We are looking for a Big Data Pipeline Developer, who will have the ability to manipulate data, query relational data and exercise his/her knowledge of basic data structures and formats.
Soft Skills:
- Ability to take lead and work in a trustworthy working environment.
- Partner with the required teams and get seamless outputs.
- Should be curious to learn more and collaborate whenever needed.
- Ability to independently manage projects and report/present efforts to clients.
- Strong communication skills.
Responsibilities:
- Develop and maintain data pipelines implementing ETL processes.
- Work on ingesting, storing, processing and analyzing large data sets.
- Work closely with a data science team implementing data analytic pipelines.
- Create scalable and high-performance web services for tracking data.
- Translate complex technical and functional requirements into detailed designs.
- Investigate and analyze alternative solutions to data storing, processing etc. to ensure most streamlined approaches are implemented.
- Serve as a mentor to junior staff by conducting technical training sessions and reviewing project outputs.
- Take responsibility for Hadoop development and implementation.
- Help define data governance policies and support data versioning processes.
- Maintain security and data privacy working closely with Data Protection Officer internally.
- Analyze a vast number of data stores and uncover insights.
Required skills:·
- Bachelor’s Degree or more in Computer Science, Mathematics or a related field.

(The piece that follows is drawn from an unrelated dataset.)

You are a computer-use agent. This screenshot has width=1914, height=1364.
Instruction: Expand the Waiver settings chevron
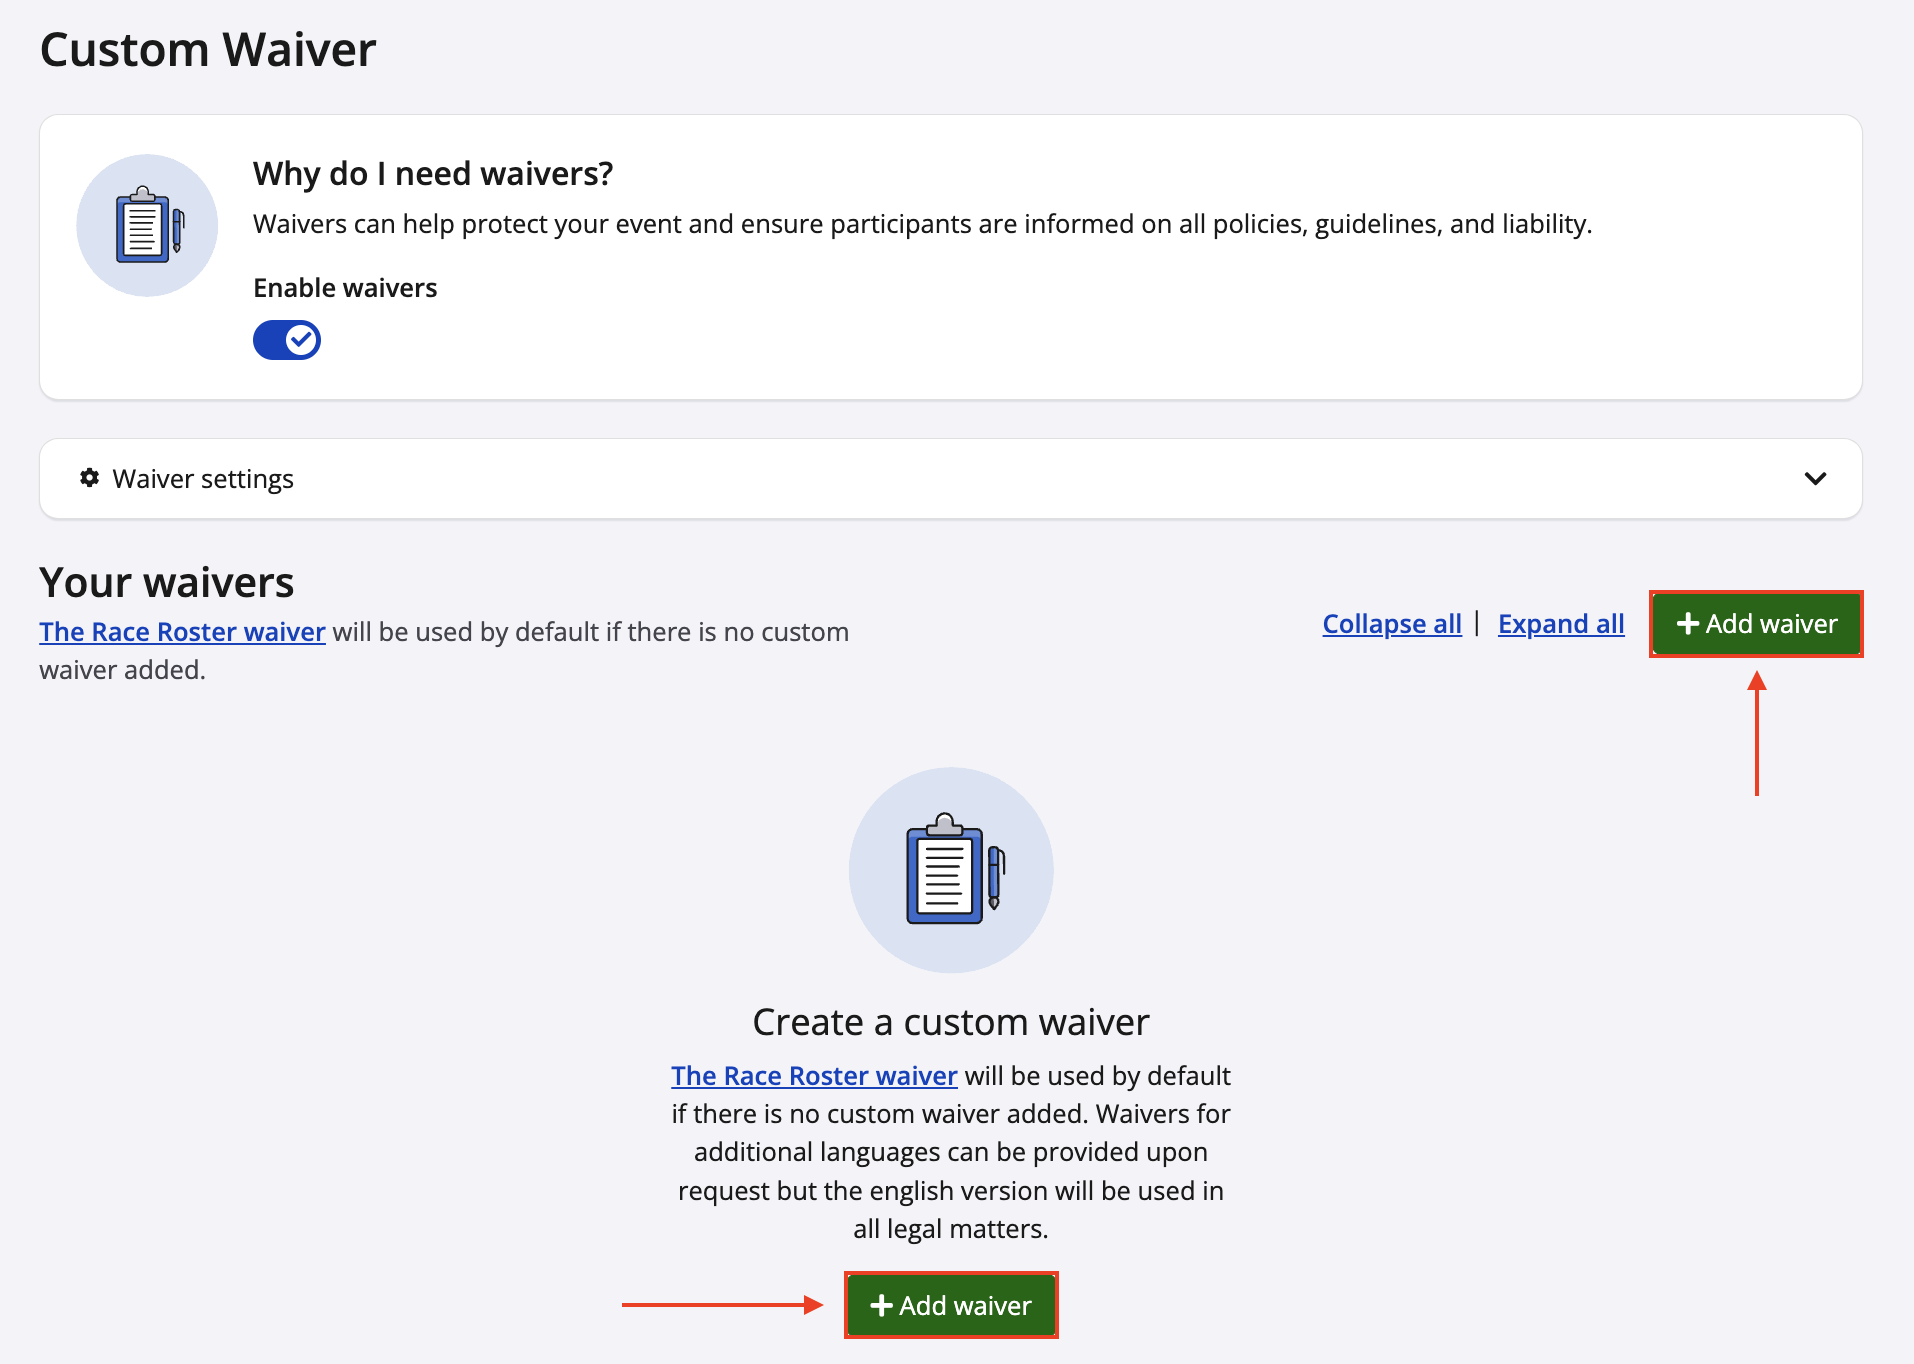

- Experience in Python, Spark and Hive
- Understanding of data warehousing and data modeling techniques
- Knowledge of industry-wide analytical and visualization tools (Tableau and R)
- Strong data engineering skills on the Azure Cloud Platform is essential
- Streaming frameworks like Kafka
- Knowledge of core Java, Linux, SQL, and any scripting language
- Knowledge of ETL tools, data APIs, data modelling, and data warehousing solutions.